No one could blame you if you thought that the United States had narrowly averted a deadly tuberculosis epidemic in the past month, but you’d be wrong.  You may also have thought in the past few years that we were on the brink of catastrophe from West Nile Virus, SARS, and Bird Flu, and you would have been, respectively, wrong, wrong, and wrong.


The unfortunate Andrew Speaker, now in isolation in Denver due to his drug resistant TB infection does NOT have TB illness, a case of TB, or active TB. What he has is an infection, just like anyone who has ever tested positive on a TB skin test. The difference between having an inactive, or latent, TB infection and having the disease is the difference between having a heart and having heart disease but with less risk. One-third of the world’s population is infected with a strain of TB, 10% will develop active disease and less than 1% of those will die from it.

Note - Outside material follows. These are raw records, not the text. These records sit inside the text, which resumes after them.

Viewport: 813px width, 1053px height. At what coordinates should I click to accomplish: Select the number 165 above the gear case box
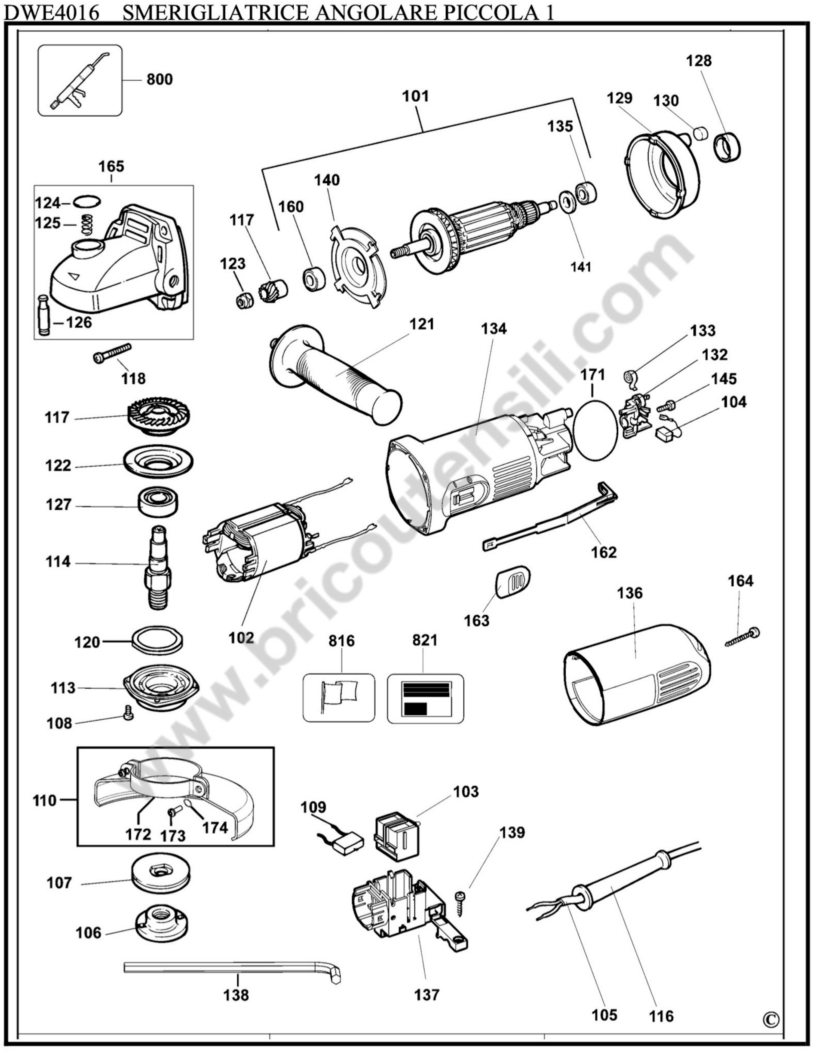[111, 166]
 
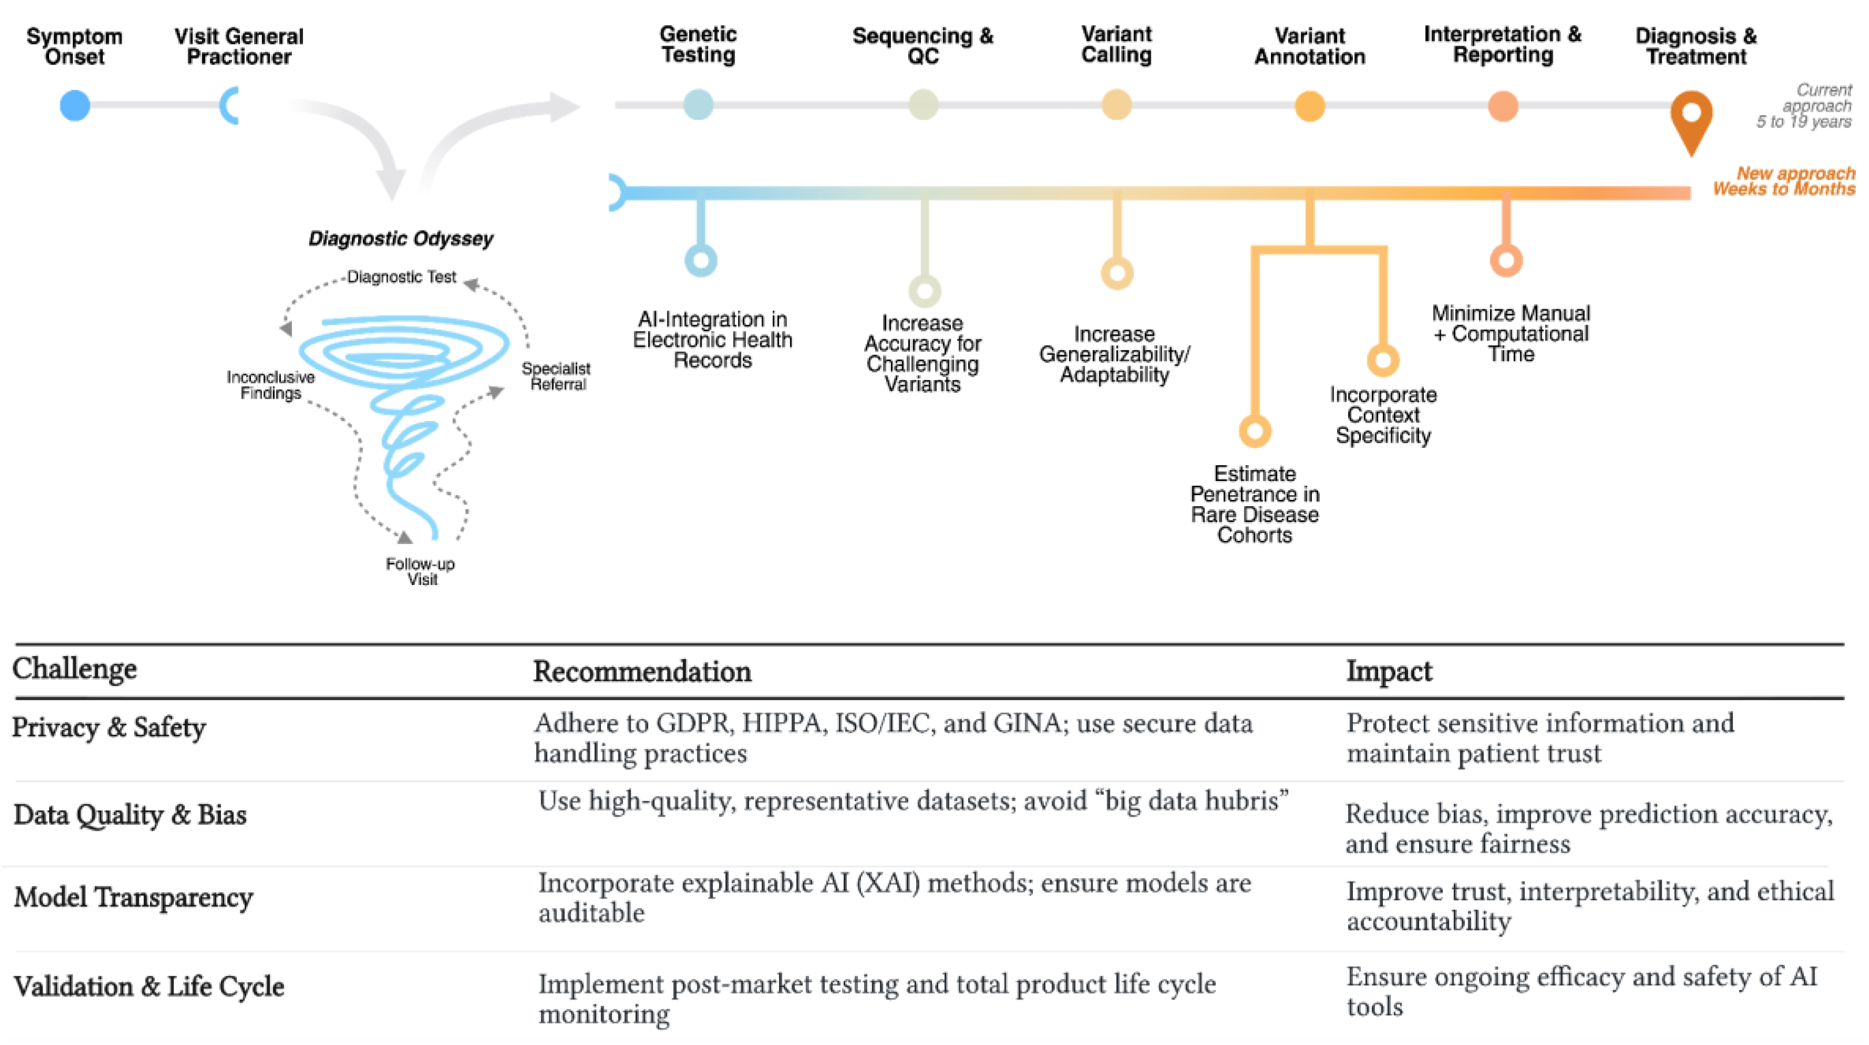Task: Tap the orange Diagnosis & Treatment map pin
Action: pyautogui.click(x=1691, y=120)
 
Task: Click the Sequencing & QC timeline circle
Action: pyautogui.click(x=923, y=104)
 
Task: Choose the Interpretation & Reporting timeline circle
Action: pyautogui.click(x=1503, y=106)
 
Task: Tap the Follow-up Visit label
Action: pyautogui.click(x=421, y=571)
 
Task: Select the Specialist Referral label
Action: pyautogui.click(x=556, y=376)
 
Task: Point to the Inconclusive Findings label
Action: pyautogui.click(x=270, y=384)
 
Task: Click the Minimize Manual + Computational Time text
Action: pyautogui.click(x=1511, y=334)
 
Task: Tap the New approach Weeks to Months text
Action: pyautogui.click(x=1784, y=181)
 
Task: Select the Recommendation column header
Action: pyautogui.click(x=642, y=671)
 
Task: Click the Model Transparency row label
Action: pyautogui.click(x=133, y=897)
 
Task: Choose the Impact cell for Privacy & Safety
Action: pyautogui.click(x=1540, y=738)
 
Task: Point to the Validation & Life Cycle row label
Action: pyautogui.click(x=149, y=986)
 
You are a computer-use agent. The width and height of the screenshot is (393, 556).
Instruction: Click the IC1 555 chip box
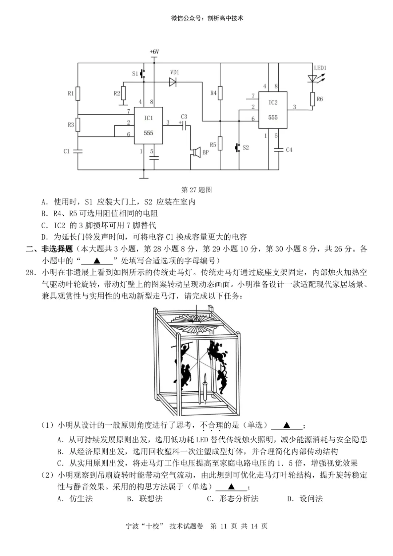click(148, 125)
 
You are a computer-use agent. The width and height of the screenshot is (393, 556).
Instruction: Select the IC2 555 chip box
click(273, 110)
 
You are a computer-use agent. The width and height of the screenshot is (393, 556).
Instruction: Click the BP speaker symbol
click(196, 152)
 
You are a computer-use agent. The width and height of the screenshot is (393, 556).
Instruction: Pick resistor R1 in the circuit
click(78, 94)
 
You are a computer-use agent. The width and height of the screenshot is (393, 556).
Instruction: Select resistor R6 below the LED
click(313, 99)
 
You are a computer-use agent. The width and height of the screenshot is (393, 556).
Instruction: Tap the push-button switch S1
click(143, 74)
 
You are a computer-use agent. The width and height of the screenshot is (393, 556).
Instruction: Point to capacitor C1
click(78, 151)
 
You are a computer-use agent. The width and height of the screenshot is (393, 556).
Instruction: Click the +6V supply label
click(154, 52)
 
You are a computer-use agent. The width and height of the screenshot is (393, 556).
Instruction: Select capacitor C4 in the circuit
click(278, 150)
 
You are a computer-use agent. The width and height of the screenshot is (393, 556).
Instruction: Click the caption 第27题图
click(196, 190)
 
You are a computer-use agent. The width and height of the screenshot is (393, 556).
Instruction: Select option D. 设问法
click(305, 499)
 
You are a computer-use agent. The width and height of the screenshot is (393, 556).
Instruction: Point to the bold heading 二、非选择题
click(49, 249)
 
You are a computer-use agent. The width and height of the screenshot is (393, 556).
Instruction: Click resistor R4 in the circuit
click(220, 93)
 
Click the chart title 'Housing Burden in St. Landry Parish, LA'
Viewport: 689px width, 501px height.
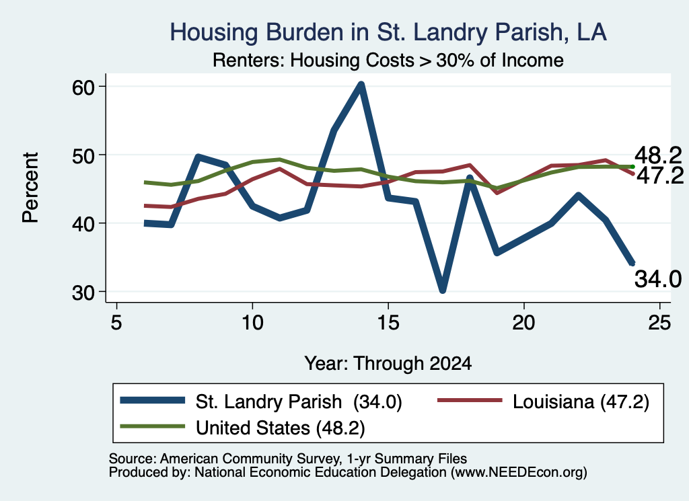coord(388,32)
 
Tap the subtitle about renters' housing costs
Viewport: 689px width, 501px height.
coord(388,60)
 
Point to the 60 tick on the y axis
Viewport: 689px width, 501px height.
coord(84,87)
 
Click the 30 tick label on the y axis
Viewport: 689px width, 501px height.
coord(84,293)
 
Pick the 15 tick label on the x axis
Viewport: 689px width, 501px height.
coord(388,323)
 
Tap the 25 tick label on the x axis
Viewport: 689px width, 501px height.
coord(659,323)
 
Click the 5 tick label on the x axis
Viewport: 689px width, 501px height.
coord(116,323)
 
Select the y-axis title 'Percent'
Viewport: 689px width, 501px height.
coord(30,188)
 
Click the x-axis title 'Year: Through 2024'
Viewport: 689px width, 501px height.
coord(388,364)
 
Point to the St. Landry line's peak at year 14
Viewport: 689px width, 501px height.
coord(361,84)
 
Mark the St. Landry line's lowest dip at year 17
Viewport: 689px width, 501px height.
coord(443,290)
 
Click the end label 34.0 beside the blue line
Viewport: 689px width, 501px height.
coord(658,279)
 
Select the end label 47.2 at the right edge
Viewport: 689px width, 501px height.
coord(659,176)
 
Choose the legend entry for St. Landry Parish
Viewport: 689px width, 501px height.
coord(261,401)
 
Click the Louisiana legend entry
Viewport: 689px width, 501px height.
coord(543,401)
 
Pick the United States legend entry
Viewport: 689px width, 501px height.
coord(242,428)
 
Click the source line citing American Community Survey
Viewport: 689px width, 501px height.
coord(288,459)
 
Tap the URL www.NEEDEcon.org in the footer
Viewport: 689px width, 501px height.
coord(519,473)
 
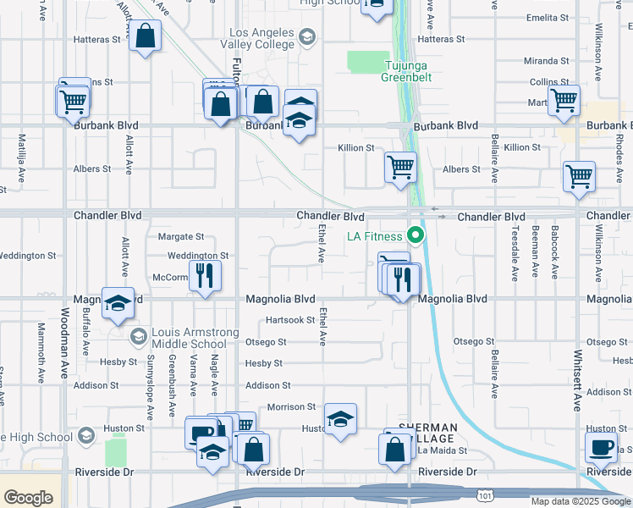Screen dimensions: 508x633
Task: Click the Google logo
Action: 28,497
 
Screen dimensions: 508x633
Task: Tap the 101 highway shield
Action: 482,491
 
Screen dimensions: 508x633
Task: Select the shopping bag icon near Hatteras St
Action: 146,36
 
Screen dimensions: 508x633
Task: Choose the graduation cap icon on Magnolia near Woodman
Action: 118,303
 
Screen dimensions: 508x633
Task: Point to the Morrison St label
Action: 291,407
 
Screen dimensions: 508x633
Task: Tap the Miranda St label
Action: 546,61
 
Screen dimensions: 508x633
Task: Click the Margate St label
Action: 182,236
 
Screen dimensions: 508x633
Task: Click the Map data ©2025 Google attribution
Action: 579,501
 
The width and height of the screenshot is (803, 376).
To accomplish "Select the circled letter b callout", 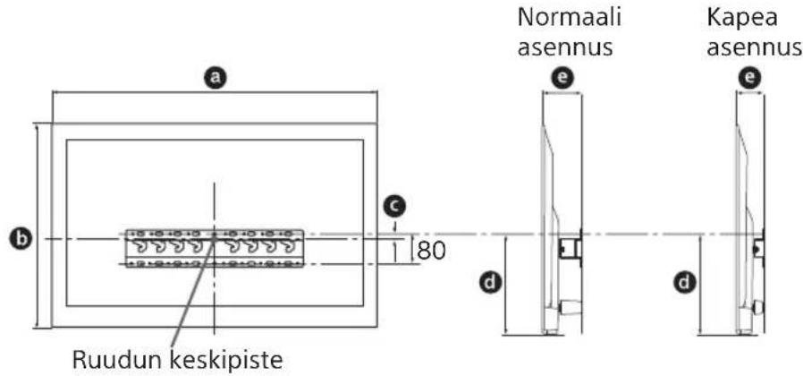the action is point(17,240).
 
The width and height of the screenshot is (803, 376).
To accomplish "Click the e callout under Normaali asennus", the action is point(562,79).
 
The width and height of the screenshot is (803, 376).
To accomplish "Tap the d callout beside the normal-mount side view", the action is point(490,285).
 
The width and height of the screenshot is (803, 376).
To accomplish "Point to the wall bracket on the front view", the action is point(215,249).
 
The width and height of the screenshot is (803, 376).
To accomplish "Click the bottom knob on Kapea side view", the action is point(758,307).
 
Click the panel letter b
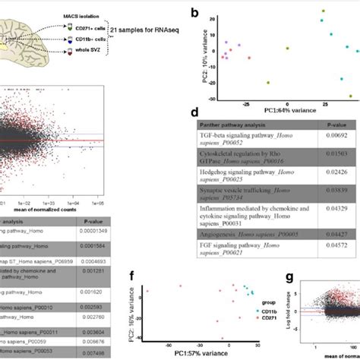tap(196, 14)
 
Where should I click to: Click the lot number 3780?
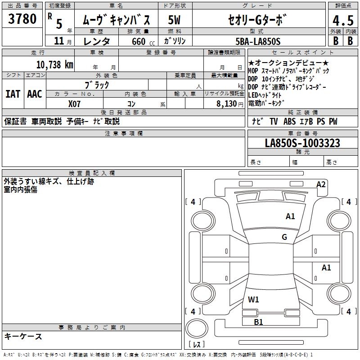coord(22,19)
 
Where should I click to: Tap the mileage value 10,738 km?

The gulf between a TB infection and TB disease has been consistently lost in the media, aided and abetted, it appears, by the Centers for Disease Control which is now in CYA overdrive.  There have been endless fear-based editorials and letters condemning the Speakers. All of this could have been avoided with an official, honest, clarification of the issues from CDC.


 The reason that Mr. Speaker was told by CDC staff that he was not contagious was because – are you ready? - he was not contagious.  No one with only a tuberculosis infection, without active tuberculosis, is a threat to anyone. That is the reason why all those people you know who had a positive TB skin test were not shuttled instantly into quarantine. It is also the reason why CDC should apologize, not only to the Speakers, but to those airline passengers who were scared witless with the prospect of impending doom, but will not test positive for Andrew Speaker’s strain of TB. 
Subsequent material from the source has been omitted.